_Stated task_:
Rewrite the items below, substituting "Where do I click to" for every "Where should I click to" and keeping everything else unchanged.

_Data lines_:
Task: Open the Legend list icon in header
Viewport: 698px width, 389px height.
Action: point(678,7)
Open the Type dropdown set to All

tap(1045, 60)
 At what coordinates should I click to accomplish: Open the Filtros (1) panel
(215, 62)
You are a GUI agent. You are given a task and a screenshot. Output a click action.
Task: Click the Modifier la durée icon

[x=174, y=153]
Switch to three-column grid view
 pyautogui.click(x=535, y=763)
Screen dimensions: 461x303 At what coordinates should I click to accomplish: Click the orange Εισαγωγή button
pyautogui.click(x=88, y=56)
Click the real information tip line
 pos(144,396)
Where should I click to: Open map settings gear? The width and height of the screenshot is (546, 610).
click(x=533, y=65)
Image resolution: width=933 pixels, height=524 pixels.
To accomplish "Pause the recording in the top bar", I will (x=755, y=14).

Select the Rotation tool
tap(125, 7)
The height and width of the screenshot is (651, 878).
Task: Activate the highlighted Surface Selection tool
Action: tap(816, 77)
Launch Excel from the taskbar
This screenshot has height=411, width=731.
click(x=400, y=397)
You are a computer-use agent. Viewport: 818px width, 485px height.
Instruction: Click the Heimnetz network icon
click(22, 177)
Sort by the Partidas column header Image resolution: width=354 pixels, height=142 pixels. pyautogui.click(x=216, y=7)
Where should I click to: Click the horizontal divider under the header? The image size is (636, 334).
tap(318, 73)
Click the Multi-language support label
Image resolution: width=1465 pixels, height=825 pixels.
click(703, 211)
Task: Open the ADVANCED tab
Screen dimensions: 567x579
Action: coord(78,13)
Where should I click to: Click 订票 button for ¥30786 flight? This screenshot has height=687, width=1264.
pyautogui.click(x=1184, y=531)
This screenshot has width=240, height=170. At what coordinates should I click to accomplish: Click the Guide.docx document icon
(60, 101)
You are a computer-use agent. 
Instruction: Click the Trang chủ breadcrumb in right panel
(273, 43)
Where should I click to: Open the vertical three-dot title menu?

_Expected answer_:
Task: Open the Legend list icon in header
Viewport: 698px width, 389px height.
Action: point(678,7)
Open the Type dropdown set to All

tap(1045, 60)
 At what coordinates should I click to accomplish: Open the Filtros (1) panel
(215, 62)
You are a GUI agent. You are given a task and a screenshot. Output a click action.
Task: Click the Modifier la durée icon

[x=174, y=153]
Switch to three-column grid view
 pyautogui.click(x=535, y=763)
Screen dimensions: 461x303 At what coordinates should I click to accomplish: Click the orange Εισαγωγή button
pyautogui.click(x=88, y=56)
Click the real information tip line
 pos(144,396)
Where do I click to: Open map settings gear? The width and height of the screenshot is (546, 610).
click(x=533, y=65)
Image resolution: width=933 pixels, height=524 pixels.
To accomplish "Pause the recording in the top bar", I will (x=755, y=14).

Select the Rotation tool
tap(125, 7)
The height and width of the screenshot is (651, 878).
Task: Activate the highlighted Surface Selection tool
Action: tap(816, 77)
Launch Excel from the taskbar
This screenshot has height=411, width=731.
click(x=400, y=397)
You are a computer-use agent. Viewport: 818px width, 485px height.
Instruction: Click the Heimnetz network icon
click(22, 177)
Sort by the Partidas column header Image resolution: width=354 pixels, height=142 pixels. pyautogui.click(x=216, y=7)
Where do I click to: Click the horizontal divider under the header? The image size is (636, 334).
tap(318, 73)
Click the Multi-language support label
Image resolution: width=1465 pixels, height=825 pixels.
click(703, 211)
Task: Open the ADVANCED tab
Screen dimensions: 567x579
Action: coord(78,13)
Where do I click to: Click 订票 button for ¥30786 flight? This screenshot has height=687, width=1264.
pyautogui.click(x=1184, y=531)
This screenshot has width=240, height=170. At what coordinates should I click to accomplish: Click the Guide.docx document icon
(60, 101)
You are a computer-use agent. 
Instruction: Click the Trang chủ breadcrumb in right panel
(273, 43)
Where do I click to: Open the vertical three-dot title menu?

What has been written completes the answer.